Jenelle Marie Davis of the STD Project may be one of the most powerful, innovative voices for harm reduction in the modern debate about human health. Her organization, The STD Project, is absolutely groundbreaking in that it advocates an open, rational discussion of STDs and STIs on interpersonal, cultural and national policy levels. Janelle is open about the fact that she has herpes and once had scabies (given to her by her ex-husband). She aptly uses that as a means to encourage those who are struggling with shame and stigma over their diagnosis and to encourage those who are scared to get tested to do so.

Janelle has written beautifully about the cultural and personal social influences that lead to her contracting herpes while still in high school. She was diagnosed when she was 16, and it was crushing. She felt judged and shamed by everyone around her and was bullied by her peers who spread rumors.

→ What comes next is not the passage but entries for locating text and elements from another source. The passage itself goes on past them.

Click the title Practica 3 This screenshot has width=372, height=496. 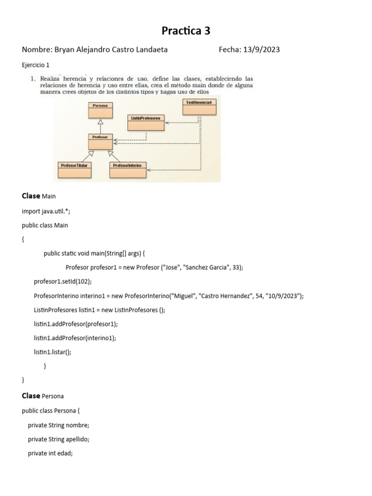[186, 31]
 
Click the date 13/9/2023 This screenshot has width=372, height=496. [261, 49]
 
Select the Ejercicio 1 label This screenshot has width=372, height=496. [35, 64]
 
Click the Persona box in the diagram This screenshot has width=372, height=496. [100, 110]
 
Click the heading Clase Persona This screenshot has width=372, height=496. [43, 396]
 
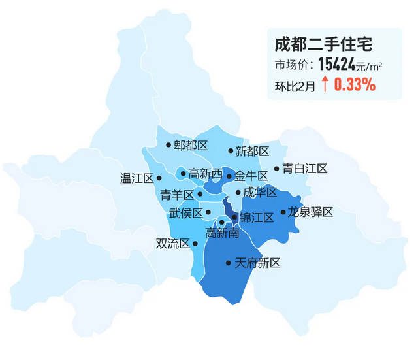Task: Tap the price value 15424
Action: click(x=336, y=64)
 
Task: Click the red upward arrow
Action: click(x=325, y=84)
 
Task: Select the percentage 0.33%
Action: click(x=355, y=84)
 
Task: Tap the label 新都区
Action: click(x=252, y=151)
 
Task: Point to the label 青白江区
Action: click(x=304, y=169)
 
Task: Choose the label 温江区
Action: click(x=136, y=178)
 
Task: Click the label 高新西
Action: click(x=205, y=174)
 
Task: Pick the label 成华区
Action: click(x=260, y=192)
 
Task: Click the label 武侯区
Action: click(x=185, y=212)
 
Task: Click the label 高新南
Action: click(x=222, y=233)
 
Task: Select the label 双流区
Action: click(x=172, y=244)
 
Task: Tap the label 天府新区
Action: click(x=257, y=263)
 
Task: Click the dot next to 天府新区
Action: click(x=228, y=263)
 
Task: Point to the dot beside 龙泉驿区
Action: click(x=283, y=212)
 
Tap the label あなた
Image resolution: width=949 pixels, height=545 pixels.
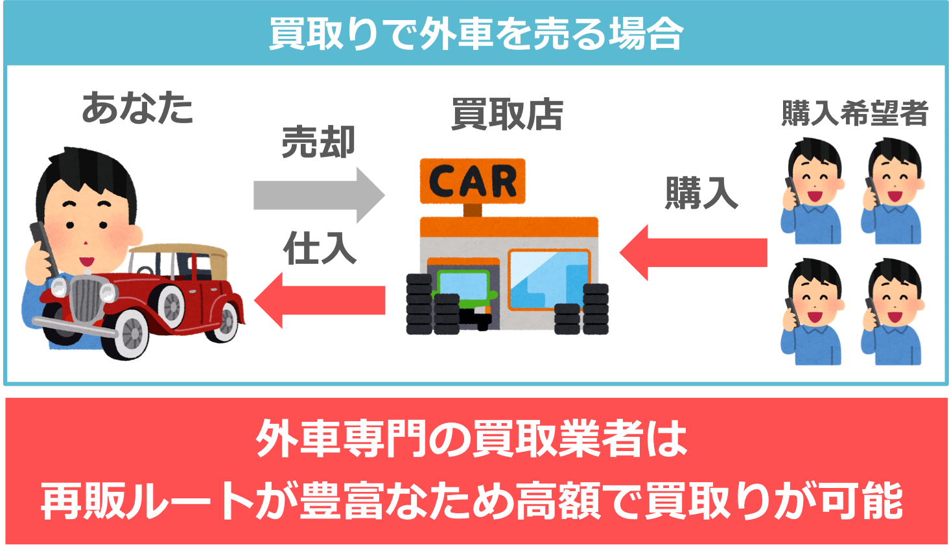click(x=137, y=108)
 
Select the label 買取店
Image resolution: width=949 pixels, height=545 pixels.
click(x=507, y=115)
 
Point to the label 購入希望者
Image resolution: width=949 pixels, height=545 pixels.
click(x=854, y=113)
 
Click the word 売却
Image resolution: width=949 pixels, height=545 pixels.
click(x=318, y=142)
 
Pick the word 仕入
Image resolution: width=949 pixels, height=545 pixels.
click(x=320, y=248)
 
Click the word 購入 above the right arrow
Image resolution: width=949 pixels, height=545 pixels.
click(x=701, y=192)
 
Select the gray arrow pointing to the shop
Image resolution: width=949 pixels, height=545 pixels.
click(x=318, y=195)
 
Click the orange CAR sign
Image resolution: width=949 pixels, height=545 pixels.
click(x=473, y=181)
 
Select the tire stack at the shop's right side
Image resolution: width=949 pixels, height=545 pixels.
click(x=582, y=310)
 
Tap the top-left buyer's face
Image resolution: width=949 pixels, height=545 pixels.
click(x=815, y=178)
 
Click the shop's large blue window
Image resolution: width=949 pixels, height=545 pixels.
click(x=549, y=279)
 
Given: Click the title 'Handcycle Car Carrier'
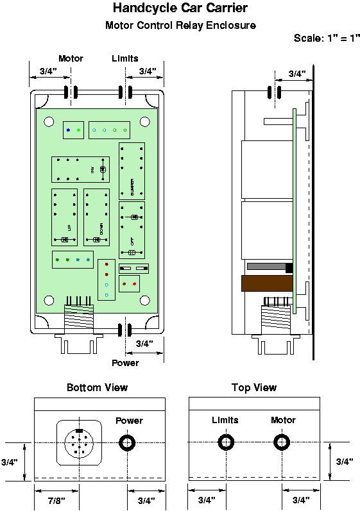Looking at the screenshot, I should point(180,8).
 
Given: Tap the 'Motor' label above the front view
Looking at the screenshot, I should point(71,58).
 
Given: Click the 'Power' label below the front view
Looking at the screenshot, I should point(125,363).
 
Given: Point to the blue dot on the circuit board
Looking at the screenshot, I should point(69,130).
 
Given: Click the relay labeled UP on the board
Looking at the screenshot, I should point(65,217).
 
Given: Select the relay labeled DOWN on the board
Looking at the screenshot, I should point(96,217).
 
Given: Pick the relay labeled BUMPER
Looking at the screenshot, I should point(132,171).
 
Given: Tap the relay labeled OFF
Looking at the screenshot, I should point(132,230).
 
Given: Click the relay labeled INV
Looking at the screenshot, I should point(80,169).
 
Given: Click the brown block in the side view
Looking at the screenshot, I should point(266,283).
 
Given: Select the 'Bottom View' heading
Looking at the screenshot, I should point(97,387).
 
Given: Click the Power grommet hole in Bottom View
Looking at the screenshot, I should point(126,442).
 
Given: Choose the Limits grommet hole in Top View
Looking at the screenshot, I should point(226,442).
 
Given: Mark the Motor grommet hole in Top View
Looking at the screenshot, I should point(282,442).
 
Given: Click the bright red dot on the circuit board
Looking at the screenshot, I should point(107,264).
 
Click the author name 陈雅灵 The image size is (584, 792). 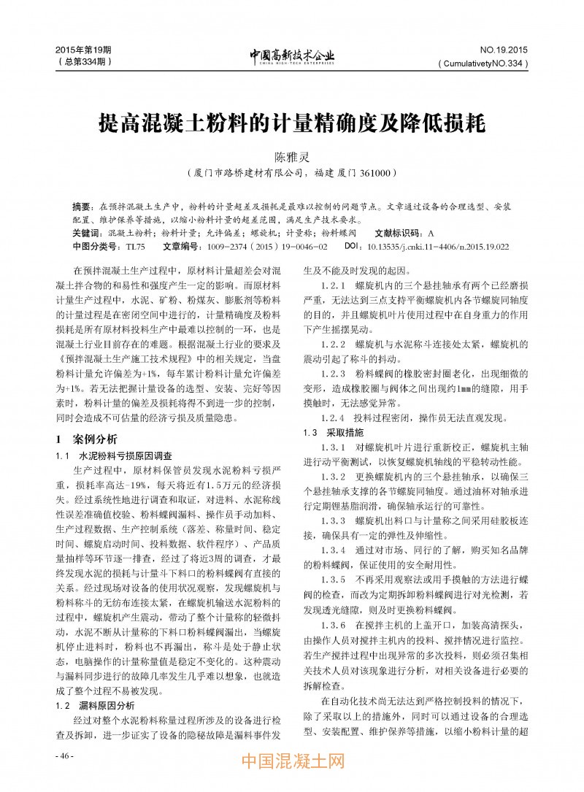pos(291,157)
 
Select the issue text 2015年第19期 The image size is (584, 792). pos(82,50)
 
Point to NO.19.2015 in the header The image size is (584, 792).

Like many people who struggle with a STI or STD, Jenelle felt like she deserved the way people treated her, at least for a while. She struggled with real depression as a result of her diagnosis and its social fallout.

Eventually, she realized that her diagnosis did not, in fact, define her. She moved on her with her life, got two degrees and found someone who loved her that she loved back. Eventually, she knew that she had to harness all the pain and difficulty she had experienced after her diagnosis and use it to help others who were struggling as well. Thus, the STD Project was born.

The STD Project advocates an open societal discussion of STDs and STIs, which are incredibly common. Instead of making people feel shame for their sexual decisions and sexual history, our culture should move toward speaking openly about sex and all that comes with it (from pregnancy to herpes). With open access to unbiased, non-shaming information, more young people will be encouraged to make intelligent personal health choices such as using condoms and getting tested regularly once becoming sexually active.

Breaking down social stigma can have a lot of meaningful impacts. It can lead to more young people asserting themselves while they are experimenting sexually and ensuring they are use harm reduction techniques, like condoms and birth control. It can result in more people with STDs or STIs speaking openly and honestly with their partners about their status and how they can best remain intimate while reducing the risk of infection. Jenelle talks to people and writes passionately about all of these topics, reaching out to people in a very vulnerable place.

Jenelle speaks out in person, online and in print to give a positive face to the relatively large population of Americans with STDs and STIs. She often communicates directly with people while they are in crisis, terrified of testing or reeling from a diagnosis. Although she has had she share of trolls, Jenelle is unflappable and resilient; almost all of the messages she receives these days are of gratitude for her work. People thank her for speaking about things they are afraid to, for giving them hope and courage enough to get tested, to tell the truth or to start loving themselves again.

In addition to being an amazing advocate, Jenelle is also an adjunct professor at Grand Rapids Community College, the STD Expert at and an on-call adventurer. Her writing has been featured on national platforms, such as Yahoo. Her advocacy and the STD project have been featured in many mainstream media outlets, include Cosmopolitan . Her message is getting out there to the people who need it, and she is changing lives for the better by advocating for harm reduction and kicking social stigma in the face.